The hamburgers were introduced in 2000 and dubbed “gogigyeopbbang,” Korean for “double bread with meat,” according to the June 29 edition of the North Korean state-run newspaper Minju Joson. The report was carried by South Korea’s Yonhap news agency on Wednesday.
Although reports from the isolated country have in recent years mentioned the introduction of the American fast food classic, the latest announcement seems to credit the country’s leader for their advent.
The news marks a curious development for North Korea, where U.S. consumerism is routinely reviled in the official media and people refer to the soft drink Coca Cola as the “cesspool water of American capitalism.”

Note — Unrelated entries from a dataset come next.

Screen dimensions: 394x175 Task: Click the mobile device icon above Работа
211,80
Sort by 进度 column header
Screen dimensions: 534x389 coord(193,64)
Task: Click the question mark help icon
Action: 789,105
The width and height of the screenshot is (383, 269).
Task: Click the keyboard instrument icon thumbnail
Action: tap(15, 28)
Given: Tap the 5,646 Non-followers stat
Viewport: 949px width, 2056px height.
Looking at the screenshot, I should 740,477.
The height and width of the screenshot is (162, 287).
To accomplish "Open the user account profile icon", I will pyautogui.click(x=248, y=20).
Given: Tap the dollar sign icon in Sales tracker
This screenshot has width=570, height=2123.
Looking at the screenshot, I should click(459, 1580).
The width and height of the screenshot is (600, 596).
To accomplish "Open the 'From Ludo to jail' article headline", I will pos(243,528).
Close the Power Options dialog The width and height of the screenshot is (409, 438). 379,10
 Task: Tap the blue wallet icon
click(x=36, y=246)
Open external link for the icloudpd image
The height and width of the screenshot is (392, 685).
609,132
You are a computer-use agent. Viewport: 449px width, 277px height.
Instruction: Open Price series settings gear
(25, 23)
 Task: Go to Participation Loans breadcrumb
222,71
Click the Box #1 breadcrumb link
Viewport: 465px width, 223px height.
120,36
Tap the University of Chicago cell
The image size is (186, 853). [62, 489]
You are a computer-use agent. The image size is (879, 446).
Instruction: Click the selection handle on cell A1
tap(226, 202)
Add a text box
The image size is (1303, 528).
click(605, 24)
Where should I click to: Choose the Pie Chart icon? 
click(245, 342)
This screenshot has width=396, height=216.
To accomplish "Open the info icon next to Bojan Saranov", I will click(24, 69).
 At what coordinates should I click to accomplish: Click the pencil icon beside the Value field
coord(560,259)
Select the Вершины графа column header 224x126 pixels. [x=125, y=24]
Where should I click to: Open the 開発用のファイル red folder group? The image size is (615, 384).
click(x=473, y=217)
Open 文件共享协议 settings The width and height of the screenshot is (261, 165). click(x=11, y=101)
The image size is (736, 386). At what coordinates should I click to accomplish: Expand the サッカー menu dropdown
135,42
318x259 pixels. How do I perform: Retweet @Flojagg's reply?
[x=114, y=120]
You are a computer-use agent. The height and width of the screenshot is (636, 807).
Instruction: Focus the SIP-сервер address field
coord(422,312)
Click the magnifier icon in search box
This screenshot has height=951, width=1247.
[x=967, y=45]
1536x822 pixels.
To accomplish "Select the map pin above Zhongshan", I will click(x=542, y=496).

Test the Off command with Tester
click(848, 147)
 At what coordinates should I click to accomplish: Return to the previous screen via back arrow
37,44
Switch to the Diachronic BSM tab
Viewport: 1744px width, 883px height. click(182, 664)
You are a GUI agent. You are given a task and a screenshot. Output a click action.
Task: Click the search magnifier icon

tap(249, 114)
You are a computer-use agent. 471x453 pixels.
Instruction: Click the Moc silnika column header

Maybe that explains the last decade of famine: The Great (formerly Dear) Leader was confiscating all the produce to use in his test kitchen. And that patched-together Korean name sounds for all the world like the Académie Française screeching for everyone to say “pret à manger” instead of “fast food.”
Speaking of cesspool water that keeps you from crashing during project meetings at your people-exploiting capitalist workplace: Here in consumerist Japan, we’re part of the test market for a new Coke product called C2. It’s low-calorie but has some real sugar in it, presumably for the have-it-both-ways market. (It’s also being touted as low-carbohydrate.) My considered opinion, as someone who spent the better part of college knocking back a two-liter of Coke Classic per day without even thinking about it, is that it sucks.
Well, okay, I guess it doesn’t taste that bad. But the combination of sugar and…Actually, I don’t know what artificial sweetener is used here. It could be cyclamate for all I know. Anyway…the combination of sugar with the fake stuff tastes vaguely molasses-y. Nothing wrong with molasses, but it’s not what I want my Coke reminding me of. Indeed, I disliked C2 so much that I thought of salvaging it by spiking it with Bacardi, as a semi-tribute to the climactic scene in Desperately Seeking Susan, in which Laurie Metcalf’s character orders rum and Tab. Then I remembered that I could safely pour half a can of Coke down the drain without sacrificing a significant portion of the day’s nutrients. I’m a wasteful bourgeois Westerner, after all.